- **Document text**
• • •

So the question though is does anyone care currently? So it's obviously like maybe in the future people will care, but will anyone care now? Next. So we have seen that a lot of people use Tor. I hope you guys use Tor. I use Tor every day.

And I run a Tor relay. We should all support Tor. The is imperfect, but is the best we have currently for general purpose internet traffic. So you know, we have 20 gigabytes a day going through 6,500 nodes, we're at 2 million users. And the growth kind of went up and down, but somewhere between maybe 2 and 6 million, kind of unclear. But Signal is interesting.

Signal used to be very small. I'm quite good friends with Moxie. And I remember back when Signal was thinking of even shutting down in 2016. Like Signal went from a few million users in 2016, and then Trump became elected and it skyrocketed up to tens of millions.

And now we believe that Signal may have up to a billion users. That's a huge amount of users. But the problem is that Signal and Tor and a lot of privacy projects are nonprofits, right? So when Trump cut Tor's funding, Tor had to reduce their staff by one third.

Signal almost ran out of money, but the founder of WhatsApp, who's pro privacy came in and helped them out and is now CEO. But the real question is, can we find a sustainable economic model for privacy? Next. And so I believe the answer is yes, that we can have a sustainable economic model for privacy by taking advantage of the lessons we've learned from, yes, that's my t-shirt, from Bitcoin. Bitcoin has given us a true wealth of economic knowledge that we didn't have before. Next. So what we've done is we've taken this economic knowledge of what we gathered from Bitcoin and we've applied it to the domain of privacy, in particular what's called a mix net.

So I'm going to go into what a mix net is and exactly how it works shortly. But a mix net is a multipurpose kind of anonymous traffic overlay. So it runs, it's a part of, but kind of on top of the existing internet. And its function is to prevent traffic analysis by an adversary, an enemy, let's say, that's capable of watching the entire network. And we should be capable of resisting traffic analysis from even the most powerful of adversaries, including the NSA. The problem is that historically, if you're running a volunteer network, how do you know if the network's actually working? How do you get people to run these servers? And we have a Nym token, which incentivizes privacy, uses a reputation token for the nodes in the network.

• • •

- **Objective A**
Return the privacy talk transcript from "And I run a" to "Signal is interesting.", word for word.
- **Objective B**
Answer these questions from the privacy talk transcript:
(i) By how much did Tor have to reduce its staff when its funding was cut?
(ii) In what year was Signal thinking of shutting down?
(iii) What kind of token does the Nym token use for the nodes in the network?

- **Material**

• • •

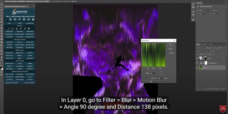The image size is (228, 114).
Task: Open the History tab
Action: click(x=211, y=44)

• • •

- **Expected answer A**
And I run a Tor relay. We should all support Tor. The is imperfect, but is the best we have currently for general purpose internet traffic. So you know, we have 20 gigabytes a day going through 6,500 nodes, we're at 2 million users. And the growth kind of went up and down, but somewhere between maybe 2 and 6 million, kind of unclear. But Signal is interesting.

- **Expected answer B**
(i) By one third.
(ii) 2016.
(iii) A reputation token.